As companies bring in green staff, they are also trying to bring experienced staff back from retirement, or retain baby boomers as part-time consultants, to train the young recruits. Even so, the workforce is expected to be bottom-heavy–which could work to the advantage of younger employees. “In a few years, there will be the option to go up the ladder faster,” Diaz-Tushman says.
In large companies, young geoscientists often have a choice of pursuing a managerial track or a parallel technical career ladder, with comparable compensation and recognition. In smaller companies that have just one or two geologists on staff, that may not be possible, and the work can be “more mundane, since they don’t have the resources for more exotic stuff,” says Groat. Still, smaller companies can have a different culture that may suit some geoscientists, he adds.
Lyons warns students who “love being outside” that at most oil industry jobs, “you’re gonna be sitting inside all the time.” Diaz-Tushman says that even though some of her work is in the field, ultimately, “I have an office job.” It is possible to find fieldwork-focused jobs, such as Serenyi’s, but fieldwork can mean giving up sleep when a well needs attention or a client suddenly needs data. “[The lifestyle] wouldn’t fit someone who wasn’t particularly energetic,” Serenyi says.
Plenty of technical challenges await this new generation of geoscientists. “The hottest area right now is unconventional reservoirs,” says Groat. These include tight reservoirs of traditional hydrocarbons that have no natural fractures for engineers to exploit as conduits. Oil companies are also exploring other hydrocarbon sources such as heavy oils, coal-bed methane, and oil shale.

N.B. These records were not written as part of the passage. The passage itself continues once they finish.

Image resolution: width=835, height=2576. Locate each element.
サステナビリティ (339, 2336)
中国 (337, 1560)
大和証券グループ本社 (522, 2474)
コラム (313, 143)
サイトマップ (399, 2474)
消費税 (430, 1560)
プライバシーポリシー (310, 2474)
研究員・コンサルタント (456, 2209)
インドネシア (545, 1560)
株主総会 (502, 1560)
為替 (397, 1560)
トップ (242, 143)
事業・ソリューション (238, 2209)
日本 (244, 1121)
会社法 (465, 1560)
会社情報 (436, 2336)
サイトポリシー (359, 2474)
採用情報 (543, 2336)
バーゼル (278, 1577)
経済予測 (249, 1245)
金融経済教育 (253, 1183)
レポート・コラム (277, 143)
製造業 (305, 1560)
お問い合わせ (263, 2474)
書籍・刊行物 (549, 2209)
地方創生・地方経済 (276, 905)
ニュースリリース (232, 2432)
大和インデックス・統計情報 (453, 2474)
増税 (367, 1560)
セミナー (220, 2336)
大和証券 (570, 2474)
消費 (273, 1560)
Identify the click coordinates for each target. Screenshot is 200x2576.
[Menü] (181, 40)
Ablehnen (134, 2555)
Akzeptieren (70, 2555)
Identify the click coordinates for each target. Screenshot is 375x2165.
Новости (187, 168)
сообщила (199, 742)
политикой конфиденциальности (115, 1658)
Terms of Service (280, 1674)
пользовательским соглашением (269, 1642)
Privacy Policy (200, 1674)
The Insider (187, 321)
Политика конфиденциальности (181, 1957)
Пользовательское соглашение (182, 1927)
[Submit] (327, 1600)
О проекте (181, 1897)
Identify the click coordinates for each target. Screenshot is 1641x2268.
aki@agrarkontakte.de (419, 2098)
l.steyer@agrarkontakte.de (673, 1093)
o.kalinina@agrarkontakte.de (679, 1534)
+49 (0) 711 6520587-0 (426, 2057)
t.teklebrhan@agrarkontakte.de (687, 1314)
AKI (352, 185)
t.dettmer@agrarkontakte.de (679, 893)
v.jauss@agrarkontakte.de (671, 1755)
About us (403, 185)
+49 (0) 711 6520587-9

“There’s a lot of stuff out there,” DeMott emphasizes, “but what’s there is not easy and not cheap to get out; … that’s the problem that everyone is facing.”
It’s hard to forget the price crashes, layoffs, and hiring freezes that swept the industry during the 1980s and 1990s. But analysts predict not just stability but strong growth in jobs in the field in the near future.
“Maybe the hiring rate will slow in 5 or 10 years,” DeMott says, “but I’m not concerned with losing my job. There’s still not that many people to hire.”